Monday, June 20, 2011

Sad and Disgusting Department item

Well, we have previously posted on the utterly disgusting and to us immoral, or at least sad, advert scaring investigators into paying a grotesquely high price for a crib book on how to fill in NIH grant applications and (the company suggests but doesn't guarantee) raise your funding chances.  It is a sad commentary on the commercialization, gold-digging, fear-mongering, rat-raced nature of a lot of science today.  No grant, no tenure, self respect, or job!  It is sad in that we have fallen into such a state where we'd even be susceptible to such things.

Well, another sick come-on crossed our email transom today.  As before, we're sorry, but we won't grace it by giving you even a link.  This is a company of self-proclaimed 'experts' who will increase your chances of getting your paper published!  They'll give you simulated peer review, help with your English or writing, or provide other kinds of editing 'services'.  For several hundred, up to about a thousand! dollars they'll give you a review, editing, or even recommend a journal for you (you got a PhD but can't do these things?  Maybe you should contact the university that gave you the degree and ask why they did that if you weren't ready).  The price also depends on how many anxious days you're willing to wait for the lifesaver service to be returned to you.
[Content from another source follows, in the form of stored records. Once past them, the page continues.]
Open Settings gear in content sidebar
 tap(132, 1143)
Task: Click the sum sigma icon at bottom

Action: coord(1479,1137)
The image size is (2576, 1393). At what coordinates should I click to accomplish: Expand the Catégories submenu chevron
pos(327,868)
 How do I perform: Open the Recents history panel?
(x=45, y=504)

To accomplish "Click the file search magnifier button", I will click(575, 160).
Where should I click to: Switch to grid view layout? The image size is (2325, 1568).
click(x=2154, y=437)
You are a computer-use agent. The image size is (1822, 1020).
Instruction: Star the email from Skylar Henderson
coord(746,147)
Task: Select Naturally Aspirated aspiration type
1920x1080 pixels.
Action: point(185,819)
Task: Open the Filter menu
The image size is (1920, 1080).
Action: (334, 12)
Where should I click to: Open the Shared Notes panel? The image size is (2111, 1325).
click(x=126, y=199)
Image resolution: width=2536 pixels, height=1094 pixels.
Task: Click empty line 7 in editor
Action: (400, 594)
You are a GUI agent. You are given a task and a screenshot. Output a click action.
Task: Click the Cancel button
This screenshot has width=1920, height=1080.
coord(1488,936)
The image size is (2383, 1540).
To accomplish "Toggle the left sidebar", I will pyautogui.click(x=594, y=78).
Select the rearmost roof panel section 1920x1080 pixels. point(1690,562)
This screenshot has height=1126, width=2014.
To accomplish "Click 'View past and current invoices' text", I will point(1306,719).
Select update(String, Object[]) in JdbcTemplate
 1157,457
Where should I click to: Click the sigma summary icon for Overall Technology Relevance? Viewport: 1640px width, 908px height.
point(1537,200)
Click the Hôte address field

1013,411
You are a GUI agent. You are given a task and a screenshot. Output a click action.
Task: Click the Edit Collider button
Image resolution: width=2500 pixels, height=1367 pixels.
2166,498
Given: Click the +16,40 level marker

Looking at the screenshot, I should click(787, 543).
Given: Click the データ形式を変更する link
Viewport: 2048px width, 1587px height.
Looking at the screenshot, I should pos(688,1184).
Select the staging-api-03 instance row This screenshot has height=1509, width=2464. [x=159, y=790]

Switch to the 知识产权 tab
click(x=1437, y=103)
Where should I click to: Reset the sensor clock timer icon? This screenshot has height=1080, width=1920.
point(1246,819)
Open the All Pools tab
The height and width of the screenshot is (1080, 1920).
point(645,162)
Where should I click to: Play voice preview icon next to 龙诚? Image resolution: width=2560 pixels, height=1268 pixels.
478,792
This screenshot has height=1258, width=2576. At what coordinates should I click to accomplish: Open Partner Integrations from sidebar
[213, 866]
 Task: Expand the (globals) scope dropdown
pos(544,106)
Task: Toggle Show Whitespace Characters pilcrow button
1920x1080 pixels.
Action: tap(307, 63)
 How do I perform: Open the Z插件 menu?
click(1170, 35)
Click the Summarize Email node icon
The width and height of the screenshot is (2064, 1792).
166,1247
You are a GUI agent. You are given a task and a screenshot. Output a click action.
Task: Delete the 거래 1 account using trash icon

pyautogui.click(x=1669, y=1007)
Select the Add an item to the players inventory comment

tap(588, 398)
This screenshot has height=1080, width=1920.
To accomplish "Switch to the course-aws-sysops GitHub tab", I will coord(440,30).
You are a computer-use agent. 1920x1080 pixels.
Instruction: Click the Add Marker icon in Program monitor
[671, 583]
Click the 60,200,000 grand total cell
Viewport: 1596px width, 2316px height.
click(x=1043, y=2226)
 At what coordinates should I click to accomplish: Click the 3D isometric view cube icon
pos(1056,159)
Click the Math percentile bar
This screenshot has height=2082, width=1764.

As with grant review, any scientist who thinks that passing a paper by some reviewer(s)--paid or through the usual peer review system--protects them from the whims and chances of subsequent reviewers doesn't understand the system.   There is unpredictability and stochasticity involved.  But if your paper is so bad that the paid reviewers really trash it, you will likely be trashed by other reviewers.  So your work isn't yet ready for prime time, or is of the LPU nature (least publishable unit).  On the other hand, it may not be good for business for DesperateScientists, Inc. (not the scurvy company's real name) to really trash you....and charge you for it!  So they may be tempted to soft-pedal, to get another (paid) look at your work, or to see your next papers.  So even the service may not be such a service.

These exploitations are symptomatic of the way science has become populated by fearful drones, needing to grind out 'product' non-stop, endlessly striving, like trees in the tropical forest, to be noticed by the sun more than any other tree.

Too bad.  Even worse is that you can probably legally charge this service to your grant--that is, get the public to pay for your vulnerability, poor training, or ambitions.

Either we choose, as a culture, to be rats on a treadmill driven by our administrators, in a university imitation of capitalism rather than sticking to a non-profit, educational mission, or we jointly work to change the system and back off, making it more civil and savory as a way to earn a living.